Hay premios que se esperan como se espera el autobús: con la certeza aburrida de que llegará. Y luego están los que te sacan de la silla. El Women's Prize 2026 es de los segundos.

El pasado 11 de junio, el Women's Prize Trust anunció sus ganadores en dos categorías. La ficción se la llevó Virginia Evans con The Correspondent —descrita por el jurado como «una novela estimulante y conmovedora que confronta la arrogancia de la juventud con la sabiduría de la edad madura». £30.000 y una estatuilla de bronce llamada «la Bessie». La no ficción fue para Lyse Doucet, corresponsal jefa de la BBC, por The Finest Hotel in Kabul: una historia reciente de Afganistán moderno narrada con lo que el jurado llamó «una riqueza artesanal» que solo se consigue después de años de ir y volver, de escuchar cuando la mayoría ya ha dejado de mirar. Otros £30.000 y una obra de arte de edición limitada, «la Charlotte».
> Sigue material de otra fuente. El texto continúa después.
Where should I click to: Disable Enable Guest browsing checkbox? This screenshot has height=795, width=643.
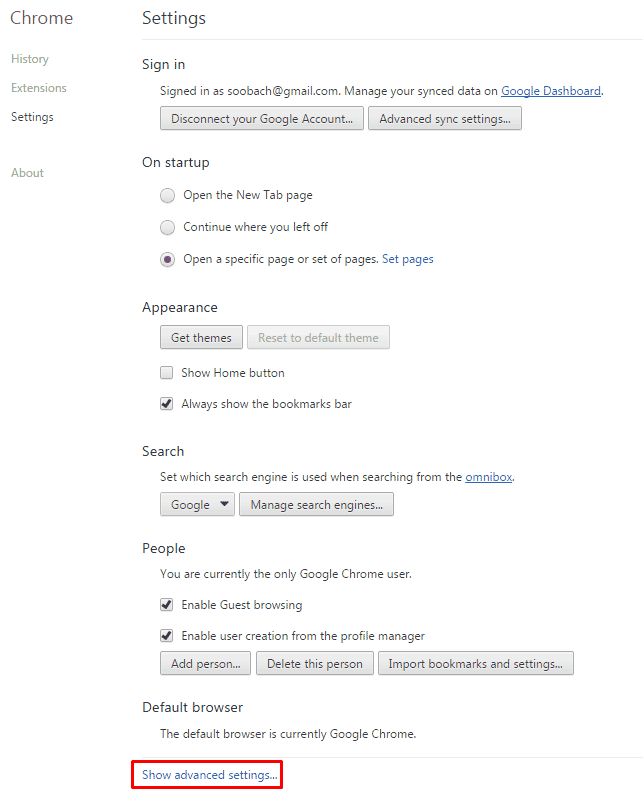(x=166, y=604)
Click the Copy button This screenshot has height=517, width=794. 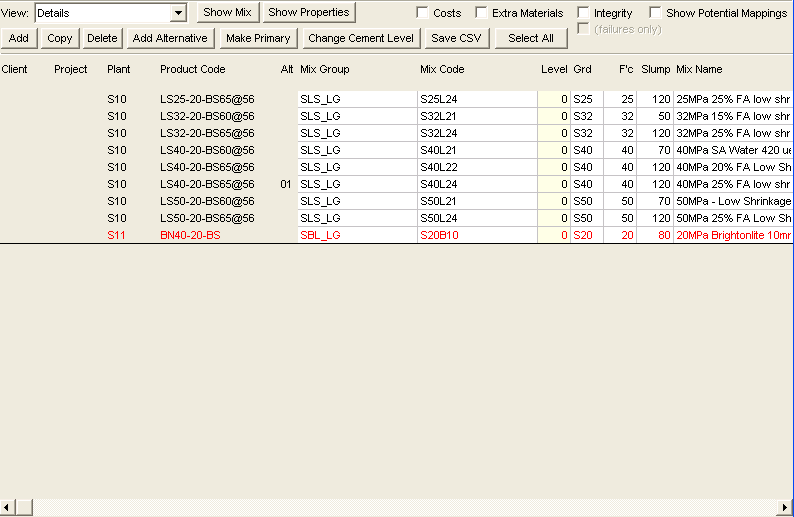pos(60,38)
Dos libros. Dos maneras completamente distintas de mirar el mundo.

Esa tensión entre la arrogancia de la juventud y lo que viene después es el territorio de la mejor ficción. Pienso en cómo Elena Ferrante coloca a sus mujeres frente a sus versiones jóvenes sin misericordia y sin nostalgia, solo con la precisión de quien ha aprendido a no mentirse. Evans parece moverse en ese mismo terreno, aunque todavía no he llegado a sus páginas. La descripción del jurado basta para saber que esto importa.

Doucet, en cambio, trabaja desde el periodismo literario. Un hotel en Kabul no es una metáfora inocente: es la apariencia de la normalidad mantenida a la fuerza mientras el mundo se desintegra afuera. He leído suficiente reportaje de guerra —desde Svetlana Aleksiévich hasta Ryszard Kapuściński— para saber cuándo un libro así es honesto y cuándo finge serlo. Por el perfil de Doucet, por los años que lleva entrando y saliendo de ese país, sospecho que el suyo es de los honestos.

Que en un mismo día se premien estas dos formas tan distintas de escritura femenina me parece un acto político en sí mismo. No son géneros opuestos: son dos maneras de mirar el mismo mundo sin apartar los ojos. Malinche, de Laura Esquivel, convoca el pasado de una mujer y se niega a romantizarlo. La memoria de las olas, de Mirta Ojito, habla de lo que el mar —y la historia— nos arrebata. Son libros que conversan sin conocerse, como las ganadoras de hoy.

Virginia Evans y Lyse Doucet. Anótalos. Léelos.